▶ [Set exercise A]: In the forum thread about the 92 INOX Vertec's worth, what "sale" price was the store asking for the pistol?
▶ [Set exercise B]: Extend the forum thread about the 92 INOX Vertec's worth, picking up after its last post.

▶ [Page extract]:
#####
# Whats a like NIB INOX 92 Vertec worth?



## Brandon_Lutz (Feb 1, 2006)

Was browsing at one of the local sportsman gun stealerships the other day and I saw a mint 92 INOX Vertec. I also noticed that everything in the hand gun case where it was located was on "Sale" I thought sweet! let me look at it.

Its on "sale" price was $750.. Normal price was $859. I looked at them like they were crazy. This is the same place that I vowed not to go back to after they tried to jack the price up on my order for my 96 Brig that I eventually bought elsewhere for much cheaper. However I was bored this weekend and I decided to stop by to just try my luck.

The gun however was in mint condition. Looked like it had not been shot much. Very clean, no dings or idiot marks either. It came with the case and 2 magazines the guy said. Basically it looked brand new but was slightly used. Original owner had it for like 4 weeks then brought it back to trade in on a 1911.

Whats a decent price for this gun? I know they are asking way too much but I was curious as what the average going price for a Inox Vertec is?


----------



## Shipwreck (Jan 26, 2006)

That's a rip off. I bought one (an Inox Vertec 92FS) in Feb 2005 for somewhere around $570. I can't remember the exact amount, but it was somewhere around there.
#####
▶ [Entries]:
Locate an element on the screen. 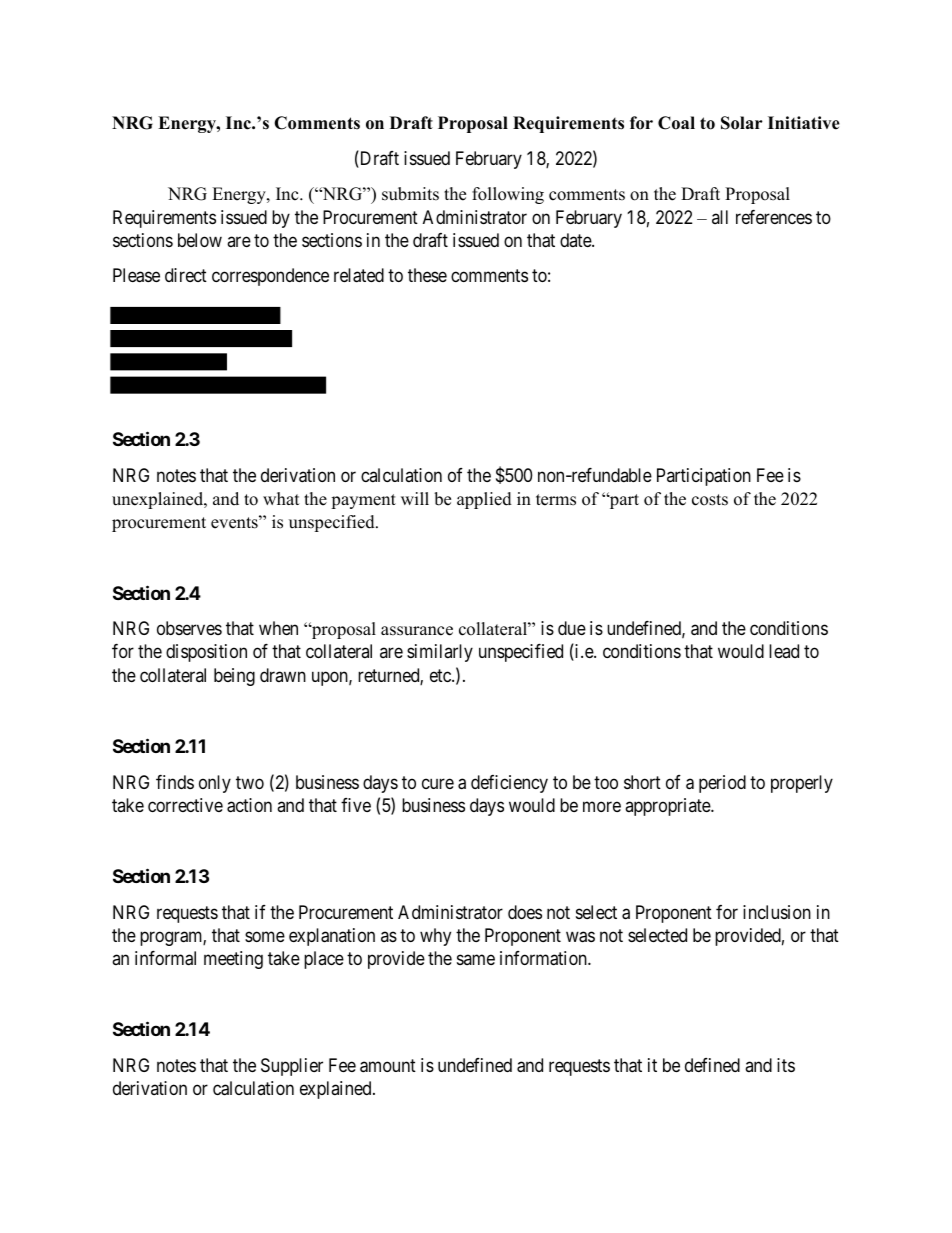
#####
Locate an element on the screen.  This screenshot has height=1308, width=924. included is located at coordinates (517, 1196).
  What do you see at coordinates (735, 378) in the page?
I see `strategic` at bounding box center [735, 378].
#####
▶ [Task response A]: $750

▶ [Task response B]:
It sounds as if you are saying that this is not even a new gun? No way! Too much $.


----------



## Shipwreck (Jan 26, 2006)

Oh, hey - what part of Louisiana are U from? I lived in Houma until I was 23.


----------



## Brandon_Lutz (Feb 1, 2006)

Shipwreck said:


> Oh, hey - what part of Louisiana are U from? I lived in Houma until I was 23.


I live in a little town called Saint Landry that is in Evangeline Parish. I currently work up in Alexandria.

Yea I figured it was a ripoff. Security Sporting Goods have their heads up their butts. I was down in Lafayette a few weeks ago, and Lafayette Shooters also wanted an arm and a leg for their Beretta 92's as well. A NIB 92Fs they wanted close to 700 there as well. Meanwhile, Academy has the NIB 92FS for 545.


----------



## Shipwreck (Jan 26, 2006)

Heck, at the Houston gunshows, I have seen plain 92FS's going for $450 new.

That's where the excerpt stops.